--- START ---
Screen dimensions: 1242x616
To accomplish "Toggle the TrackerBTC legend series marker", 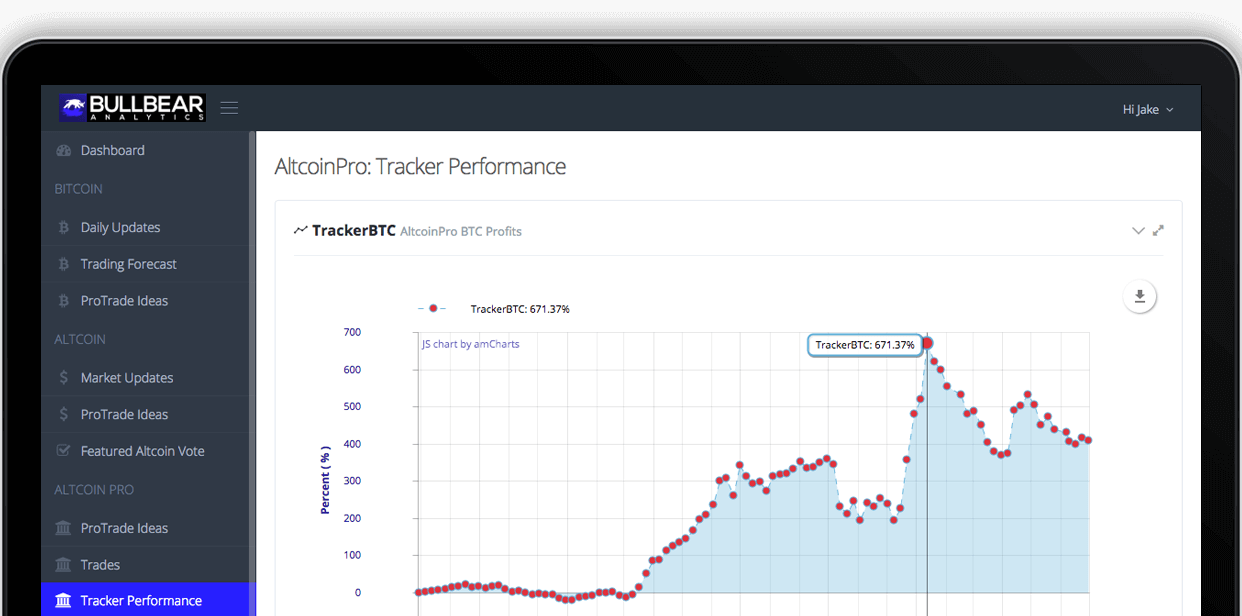I will tap(433, 309).
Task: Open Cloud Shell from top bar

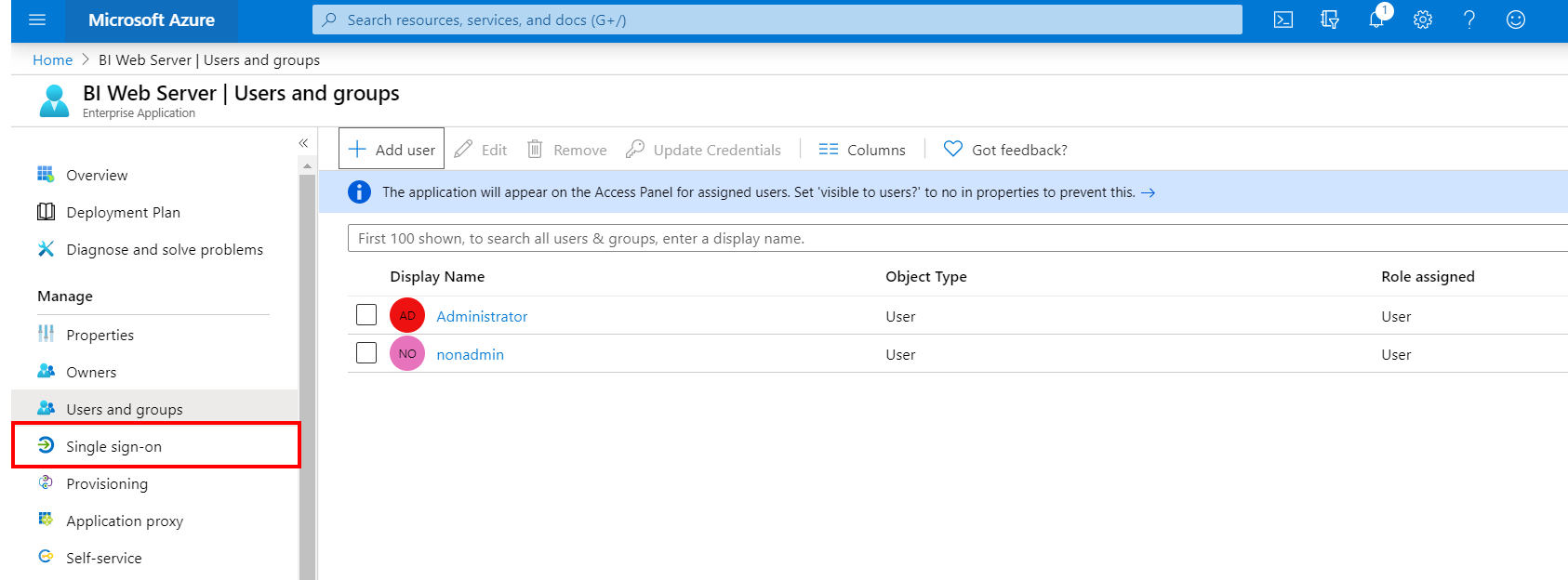Action: tap(1283, 20)
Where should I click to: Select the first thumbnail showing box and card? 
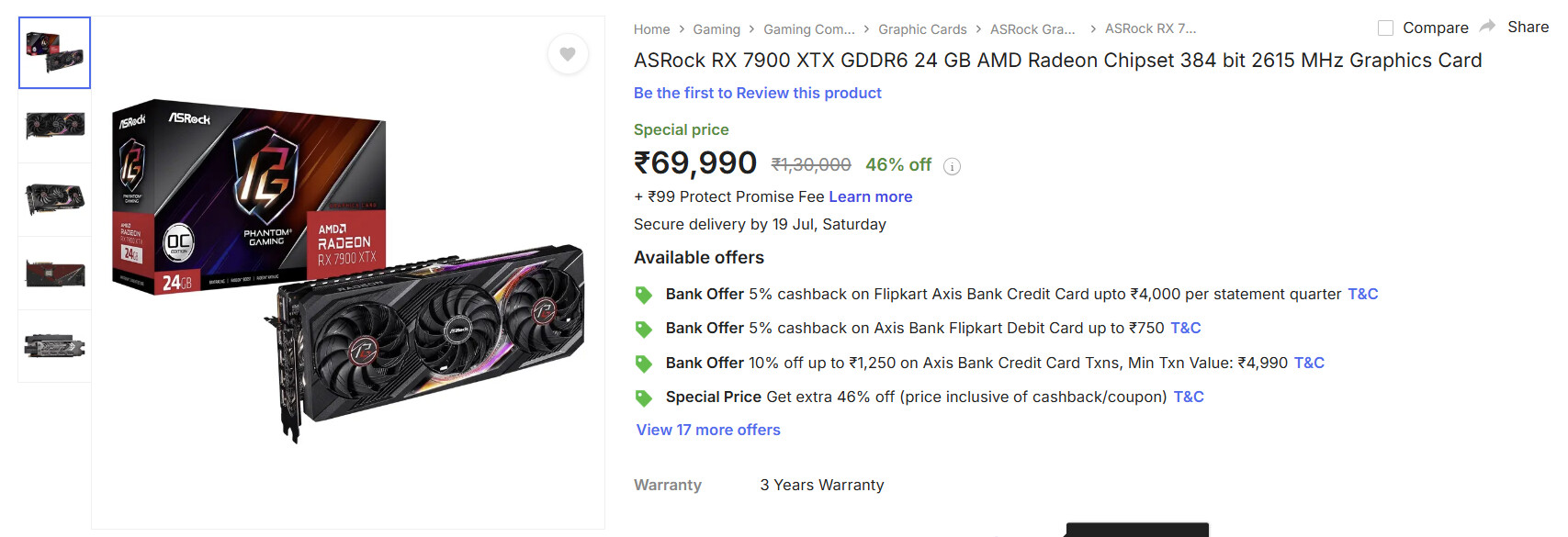55,52
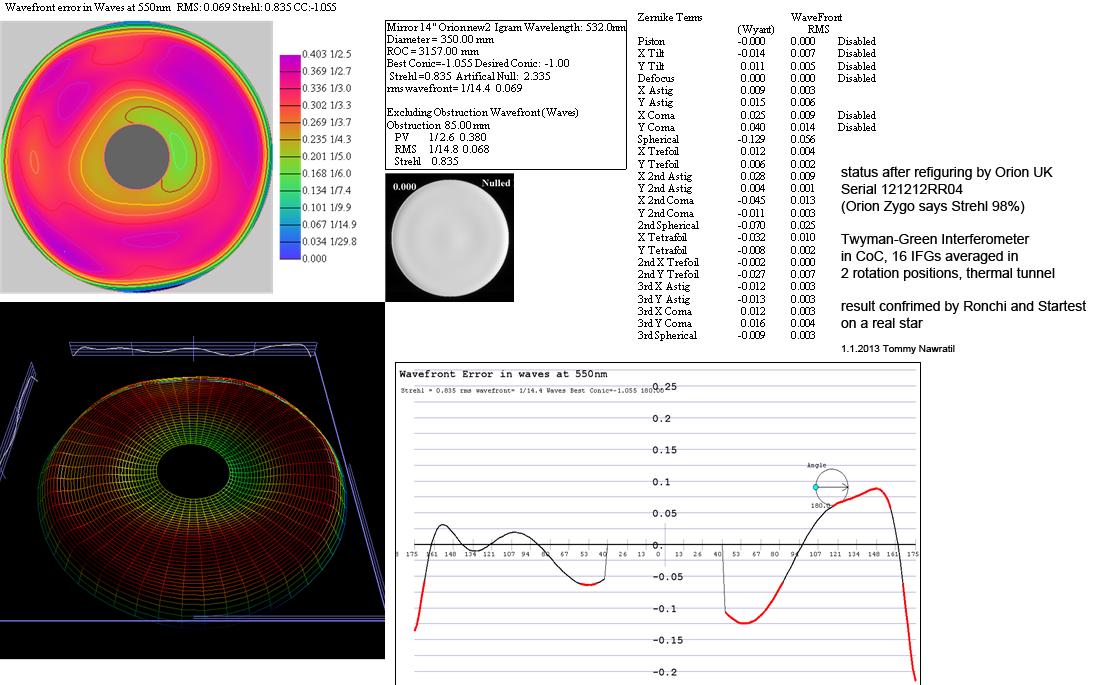The width and height of the screenshot is (1102, 685).
Task: Toggle the Y Tilt Disabled state
Action: pyautogui.click(x=856, y=66)
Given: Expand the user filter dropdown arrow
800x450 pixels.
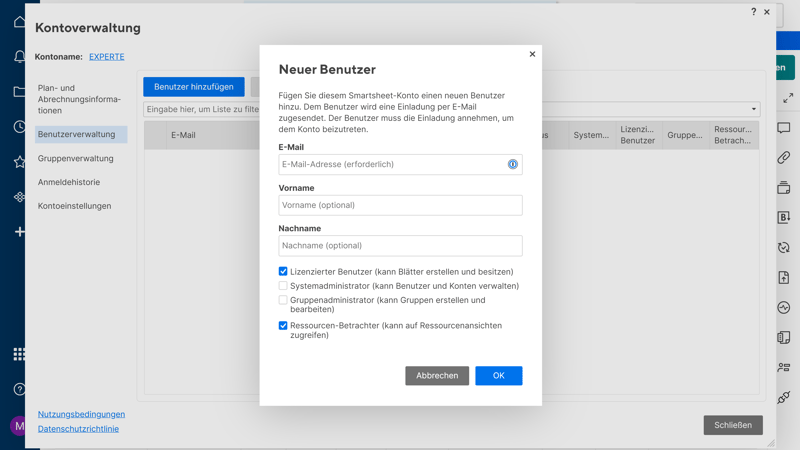Looking at the screenshot, I should 754,109.
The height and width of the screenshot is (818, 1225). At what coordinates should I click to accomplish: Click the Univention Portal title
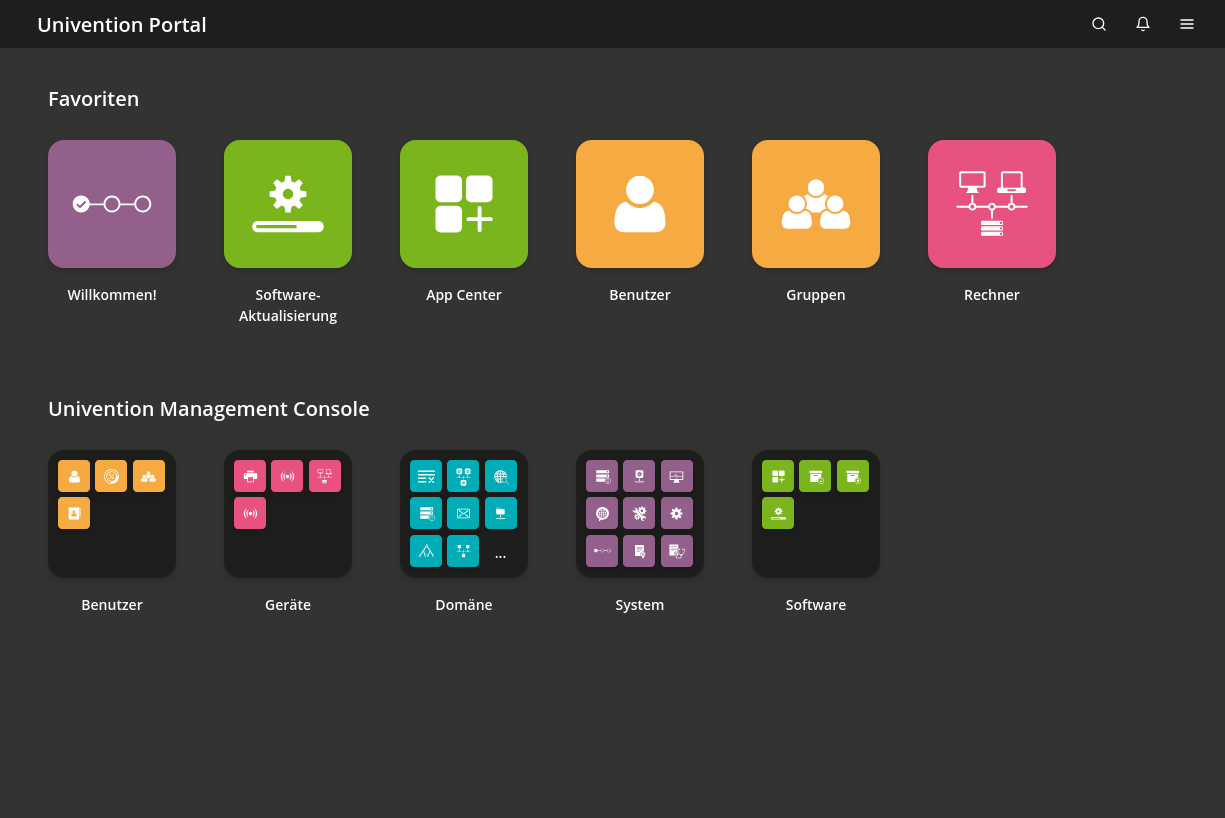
--- END ---
Task >> Exactly as written, reproduce the lines from the one containing "800x450 pixels." through the last line of the entries above, and leave every picture out.

Expected answer >>
800x450 pixels.
Looking at the screenshot, I should 754,109.
The height and width of the screenshot is (818, 1225). At what coordinates should I click to accomplish: Click the Univention Portal title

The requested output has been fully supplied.